(RAW DATA Opens)

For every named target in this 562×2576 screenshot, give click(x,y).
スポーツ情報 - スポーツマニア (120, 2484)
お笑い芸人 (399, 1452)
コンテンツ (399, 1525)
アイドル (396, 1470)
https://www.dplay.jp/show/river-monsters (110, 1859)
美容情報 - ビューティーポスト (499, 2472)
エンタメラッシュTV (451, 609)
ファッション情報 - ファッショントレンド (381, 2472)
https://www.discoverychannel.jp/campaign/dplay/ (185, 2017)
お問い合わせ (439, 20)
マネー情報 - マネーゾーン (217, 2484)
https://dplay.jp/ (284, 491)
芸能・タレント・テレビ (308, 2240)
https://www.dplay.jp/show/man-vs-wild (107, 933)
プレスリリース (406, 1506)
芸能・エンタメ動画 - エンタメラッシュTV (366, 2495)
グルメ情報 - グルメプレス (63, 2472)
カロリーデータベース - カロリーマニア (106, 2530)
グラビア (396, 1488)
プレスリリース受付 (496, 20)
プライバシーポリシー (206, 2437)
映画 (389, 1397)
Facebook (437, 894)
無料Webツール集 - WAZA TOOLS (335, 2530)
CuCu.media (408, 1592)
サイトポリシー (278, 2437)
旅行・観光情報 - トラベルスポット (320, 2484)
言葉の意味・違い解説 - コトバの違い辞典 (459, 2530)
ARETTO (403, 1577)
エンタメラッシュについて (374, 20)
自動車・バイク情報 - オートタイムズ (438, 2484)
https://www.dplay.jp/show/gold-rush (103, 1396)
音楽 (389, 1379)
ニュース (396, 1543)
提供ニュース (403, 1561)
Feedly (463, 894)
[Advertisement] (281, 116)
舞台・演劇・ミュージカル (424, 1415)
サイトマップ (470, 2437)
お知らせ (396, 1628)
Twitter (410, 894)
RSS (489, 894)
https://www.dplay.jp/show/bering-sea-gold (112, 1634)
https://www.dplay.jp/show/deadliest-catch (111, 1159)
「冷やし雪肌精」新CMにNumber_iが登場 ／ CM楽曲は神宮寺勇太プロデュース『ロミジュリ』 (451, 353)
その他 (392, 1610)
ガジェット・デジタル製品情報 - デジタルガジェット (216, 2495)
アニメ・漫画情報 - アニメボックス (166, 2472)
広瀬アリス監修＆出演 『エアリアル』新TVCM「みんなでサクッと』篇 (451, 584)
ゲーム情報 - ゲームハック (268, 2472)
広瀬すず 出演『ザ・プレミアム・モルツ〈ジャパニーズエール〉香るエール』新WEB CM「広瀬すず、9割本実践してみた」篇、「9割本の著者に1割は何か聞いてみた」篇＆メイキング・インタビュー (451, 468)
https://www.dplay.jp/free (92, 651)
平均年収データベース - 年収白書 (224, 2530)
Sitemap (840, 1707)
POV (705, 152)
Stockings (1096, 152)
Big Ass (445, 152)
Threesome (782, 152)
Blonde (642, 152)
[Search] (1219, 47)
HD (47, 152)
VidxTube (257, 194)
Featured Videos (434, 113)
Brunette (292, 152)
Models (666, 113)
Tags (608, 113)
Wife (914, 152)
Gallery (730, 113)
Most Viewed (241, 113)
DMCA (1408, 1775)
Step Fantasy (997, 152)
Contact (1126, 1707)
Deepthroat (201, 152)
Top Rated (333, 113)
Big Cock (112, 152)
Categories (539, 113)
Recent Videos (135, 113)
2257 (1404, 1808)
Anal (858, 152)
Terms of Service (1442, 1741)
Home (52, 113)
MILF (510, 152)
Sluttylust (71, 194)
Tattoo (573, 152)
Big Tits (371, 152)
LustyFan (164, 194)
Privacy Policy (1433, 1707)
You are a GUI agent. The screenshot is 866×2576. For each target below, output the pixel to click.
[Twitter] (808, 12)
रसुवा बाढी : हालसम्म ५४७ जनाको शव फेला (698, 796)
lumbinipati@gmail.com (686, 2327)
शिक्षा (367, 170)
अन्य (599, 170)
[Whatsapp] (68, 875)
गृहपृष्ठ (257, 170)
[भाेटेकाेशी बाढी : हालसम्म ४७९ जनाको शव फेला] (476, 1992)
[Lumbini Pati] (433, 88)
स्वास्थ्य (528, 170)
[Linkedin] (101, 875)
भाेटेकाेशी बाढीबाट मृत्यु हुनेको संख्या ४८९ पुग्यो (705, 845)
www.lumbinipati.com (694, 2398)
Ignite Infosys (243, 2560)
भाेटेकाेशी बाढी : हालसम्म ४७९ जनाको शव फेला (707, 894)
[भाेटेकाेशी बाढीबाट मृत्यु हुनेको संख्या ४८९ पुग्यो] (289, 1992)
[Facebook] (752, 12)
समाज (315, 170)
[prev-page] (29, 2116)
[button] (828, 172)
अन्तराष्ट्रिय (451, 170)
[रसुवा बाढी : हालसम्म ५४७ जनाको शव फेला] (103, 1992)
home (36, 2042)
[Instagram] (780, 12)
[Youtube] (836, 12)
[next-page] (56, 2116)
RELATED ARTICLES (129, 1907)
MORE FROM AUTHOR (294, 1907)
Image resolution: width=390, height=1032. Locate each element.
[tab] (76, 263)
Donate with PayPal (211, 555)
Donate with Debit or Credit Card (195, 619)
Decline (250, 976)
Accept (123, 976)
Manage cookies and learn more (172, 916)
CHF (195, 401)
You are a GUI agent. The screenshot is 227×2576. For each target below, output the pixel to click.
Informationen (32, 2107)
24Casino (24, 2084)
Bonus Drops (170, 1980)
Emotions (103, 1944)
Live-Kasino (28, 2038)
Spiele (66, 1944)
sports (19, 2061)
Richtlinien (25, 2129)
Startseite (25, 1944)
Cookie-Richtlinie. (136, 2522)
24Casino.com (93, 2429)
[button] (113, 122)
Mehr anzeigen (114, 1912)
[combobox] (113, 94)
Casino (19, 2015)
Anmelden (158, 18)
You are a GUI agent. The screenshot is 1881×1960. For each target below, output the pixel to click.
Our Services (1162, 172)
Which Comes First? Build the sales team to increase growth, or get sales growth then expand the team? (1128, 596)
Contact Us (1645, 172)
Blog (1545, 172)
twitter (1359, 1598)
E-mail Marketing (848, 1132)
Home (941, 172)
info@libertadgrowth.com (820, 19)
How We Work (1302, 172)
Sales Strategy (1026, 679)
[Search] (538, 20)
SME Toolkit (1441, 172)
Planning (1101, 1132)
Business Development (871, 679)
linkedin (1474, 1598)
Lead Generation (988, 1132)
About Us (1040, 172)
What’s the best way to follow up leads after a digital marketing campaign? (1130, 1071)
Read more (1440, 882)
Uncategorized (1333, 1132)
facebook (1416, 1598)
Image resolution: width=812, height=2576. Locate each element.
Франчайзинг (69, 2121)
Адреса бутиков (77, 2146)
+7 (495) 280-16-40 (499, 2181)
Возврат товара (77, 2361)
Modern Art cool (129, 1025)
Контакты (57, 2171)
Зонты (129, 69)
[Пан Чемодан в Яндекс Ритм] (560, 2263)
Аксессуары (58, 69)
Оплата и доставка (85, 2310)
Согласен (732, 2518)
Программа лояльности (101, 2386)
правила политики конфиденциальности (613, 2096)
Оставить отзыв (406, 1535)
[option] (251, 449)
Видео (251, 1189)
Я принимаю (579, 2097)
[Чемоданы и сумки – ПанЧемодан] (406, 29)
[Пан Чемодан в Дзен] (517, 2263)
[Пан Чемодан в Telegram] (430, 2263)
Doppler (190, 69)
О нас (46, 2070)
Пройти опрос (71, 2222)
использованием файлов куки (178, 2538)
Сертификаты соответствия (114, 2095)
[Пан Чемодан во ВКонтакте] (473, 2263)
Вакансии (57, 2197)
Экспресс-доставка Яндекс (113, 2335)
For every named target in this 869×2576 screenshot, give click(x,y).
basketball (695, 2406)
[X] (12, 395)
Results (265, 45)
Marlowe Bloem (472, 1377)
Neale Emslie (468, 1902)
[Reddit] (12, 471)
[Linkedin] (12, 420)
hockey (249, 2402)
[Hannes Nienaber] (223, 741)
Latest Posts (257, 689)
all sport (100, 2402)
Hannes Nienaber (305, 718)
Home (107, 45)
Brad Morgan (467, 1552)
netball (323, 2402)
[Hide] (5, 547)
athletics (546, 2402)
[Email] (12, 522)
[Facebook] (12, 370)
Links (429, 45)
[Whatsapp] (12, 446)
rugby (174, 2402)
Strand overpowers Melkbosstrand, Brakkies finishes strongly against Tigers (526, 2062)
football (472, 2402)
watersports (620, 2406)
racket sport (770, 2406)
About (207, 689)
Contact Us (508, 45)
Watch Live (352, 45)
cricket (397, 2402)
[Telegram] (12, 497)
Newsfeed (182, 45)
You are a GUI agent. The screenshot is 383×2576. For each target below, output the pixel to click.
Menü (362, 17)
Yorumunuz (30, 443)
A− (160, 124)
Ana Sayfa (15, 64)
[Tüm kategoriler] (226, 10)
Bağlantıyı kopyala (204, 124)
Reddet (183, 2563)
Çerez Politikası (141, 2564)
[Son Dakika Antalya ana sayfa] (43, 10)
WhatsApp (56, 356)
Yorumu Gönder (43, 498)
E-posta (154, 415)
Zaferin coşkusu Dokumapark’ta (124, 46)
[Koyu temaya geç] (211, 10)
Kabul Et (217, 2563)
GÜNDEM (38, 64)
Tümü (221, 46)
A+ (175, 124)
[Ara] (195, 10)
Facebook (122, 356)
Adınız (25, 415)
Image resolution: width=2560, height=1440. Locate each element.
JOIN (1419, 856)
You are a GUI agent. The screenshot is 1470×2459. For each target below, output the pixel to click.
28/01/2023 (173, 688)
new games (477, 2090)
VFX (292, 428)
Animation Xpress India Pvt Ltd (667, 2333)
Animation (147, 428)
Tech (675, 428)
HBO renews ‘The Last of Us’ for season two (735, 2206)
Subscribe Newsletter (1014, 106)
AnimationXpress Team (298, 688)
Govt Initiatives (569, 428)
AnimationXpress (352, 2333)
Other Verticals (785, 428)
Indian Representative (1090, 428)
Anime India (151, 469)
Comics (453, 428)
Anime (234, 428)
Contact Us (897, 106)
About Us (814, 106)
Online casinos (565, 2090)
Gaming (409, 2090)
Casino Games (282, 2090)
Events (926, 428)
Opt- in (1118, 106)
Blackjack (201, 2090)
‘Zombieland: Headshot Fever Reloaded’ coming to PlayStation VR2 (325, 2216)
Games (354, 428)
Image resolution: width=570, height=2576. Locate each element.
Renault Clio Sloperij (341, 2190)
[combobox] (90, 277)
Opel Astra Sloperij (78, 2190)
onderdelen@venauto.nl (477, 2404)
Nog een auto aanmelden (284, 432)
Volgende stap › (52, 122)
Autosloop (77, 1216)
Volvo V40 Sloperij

(RAW DATA Closes)

### PROMPT
Each line of the data that holds "Image" should be reported.

### RESULT FOR THIS EXERCISE
Image resolution: width=390, height=1032. Locate each element.
Image resolution: width=812, height=2576. Locate each element.
Image resolution: width=2560, height=1440. Locate each element.
Image resolution: width=570, height=2576. Locate each element.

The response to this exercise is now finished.